Human Rights Watch (HRW) cuestionó este viernes el proyecto del Gobierno de Israel, impulsado por el ministro de Seguridad Nacional, Itamar Ben Gvir, para construir un foso con cocodrilos alrededor de la prisión de Ketziot, donde se encuentran detenidos miles de palestinos.

“El plan del ministro israelí Itamar Ben Gvir de construir un foso lleno de cocodrilos para proteger un centro de detención palestino es tan cruel y caricaturesco que debería resultar ridículo. Por desgracia, es la señal más reciente de la normalización de la crueldad dentro de estos centros”, afirmó Sarah Sanbar, investigadora interina de HRW sobre Israel y Palestina.

La organización también criticó que el Gobierno destine “millones en propuestas que no son más que crueldad performativa” en lugar de promover investigaciones “independientes y transparentes” sobre las “documentadas acusaciones de tortura y malos tratos” en las cárceles. En ese sentido, reclamó que se procese a los responsables, incluidos altos funcionarios.

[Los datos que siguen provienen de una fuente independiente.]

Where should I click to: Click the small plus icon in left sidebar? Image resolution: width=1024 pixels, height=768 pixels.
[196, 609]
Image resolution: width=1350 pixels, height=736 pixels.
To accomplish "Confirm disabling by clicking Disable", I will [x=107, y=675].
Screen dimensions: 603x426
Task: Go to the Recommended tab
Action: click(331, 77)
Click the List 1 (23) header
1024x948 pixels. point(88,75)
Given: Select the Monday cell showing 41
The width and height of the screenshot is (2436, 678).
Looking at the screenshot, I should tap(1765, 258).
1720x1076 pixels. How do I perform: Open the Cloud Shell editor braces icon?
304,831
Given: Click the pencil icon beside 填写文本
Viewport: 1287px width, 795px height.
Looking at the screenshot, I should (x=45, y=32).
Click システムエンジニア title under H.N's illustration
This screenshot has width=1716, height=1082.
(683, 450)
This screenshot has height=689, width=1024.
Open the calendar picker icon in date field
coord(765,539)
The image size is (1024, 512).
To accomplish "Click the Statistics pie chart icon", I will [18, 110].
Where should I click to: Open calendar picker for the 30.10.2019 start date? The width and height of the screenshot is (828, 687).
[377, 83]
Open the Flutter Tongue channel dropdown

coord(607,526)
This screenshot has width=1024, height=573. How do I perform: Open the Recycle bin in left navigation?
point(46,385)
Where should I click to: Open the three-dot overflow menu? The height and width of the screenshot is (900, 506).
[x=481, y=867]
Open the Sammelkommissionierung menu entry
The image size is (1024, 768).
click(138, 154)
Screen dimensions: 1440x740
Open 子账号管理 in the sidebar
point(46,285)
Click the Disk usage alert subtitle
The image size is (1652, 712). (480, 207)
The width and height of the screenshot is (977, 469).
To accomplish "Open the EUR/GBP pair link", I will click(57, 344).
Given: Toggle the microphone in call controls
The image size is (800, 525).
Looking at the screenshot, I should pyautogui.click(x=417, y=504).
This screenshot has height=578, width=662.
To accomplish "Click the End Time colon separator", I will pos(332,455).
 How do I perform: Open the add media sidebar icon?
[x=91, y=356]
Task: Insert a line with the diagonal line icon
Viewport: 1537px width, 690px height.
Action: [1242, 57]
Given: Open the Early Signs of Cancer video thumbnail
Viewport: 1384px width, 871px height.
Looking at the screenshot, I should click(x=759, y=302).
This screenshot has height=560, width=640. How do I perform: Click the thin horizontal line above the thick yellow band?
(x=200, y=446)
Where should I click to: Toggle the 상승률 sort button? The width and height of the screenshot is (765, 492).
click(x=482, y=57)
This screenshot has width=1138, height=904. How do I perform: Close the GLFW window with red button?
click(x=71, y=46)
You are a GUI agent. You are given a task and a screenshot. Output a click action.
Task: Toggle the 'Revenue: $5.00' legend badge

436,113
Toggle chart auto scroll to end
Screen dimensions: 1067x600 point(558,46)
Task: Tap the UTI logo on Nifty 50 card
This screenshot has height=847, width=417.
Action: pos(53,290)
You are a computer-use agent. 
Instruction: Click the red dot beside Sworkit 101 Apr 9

La oficina de Ben Gvir confirmó que ya comenzaron las excavaciones para levantar el foso, que tendrá unos 170 metros de largo y cuyo objetivo será disuadir a los detenidos de intentar escapar. La mayoría de los presos alojados en Ketziot son señalados como integrantes del Movimiento de Resistencia Islámica (Hamás). El proyecto demandará alrededor de 21 millones de nuevos séqueles, equivalentes a seis millones de euros.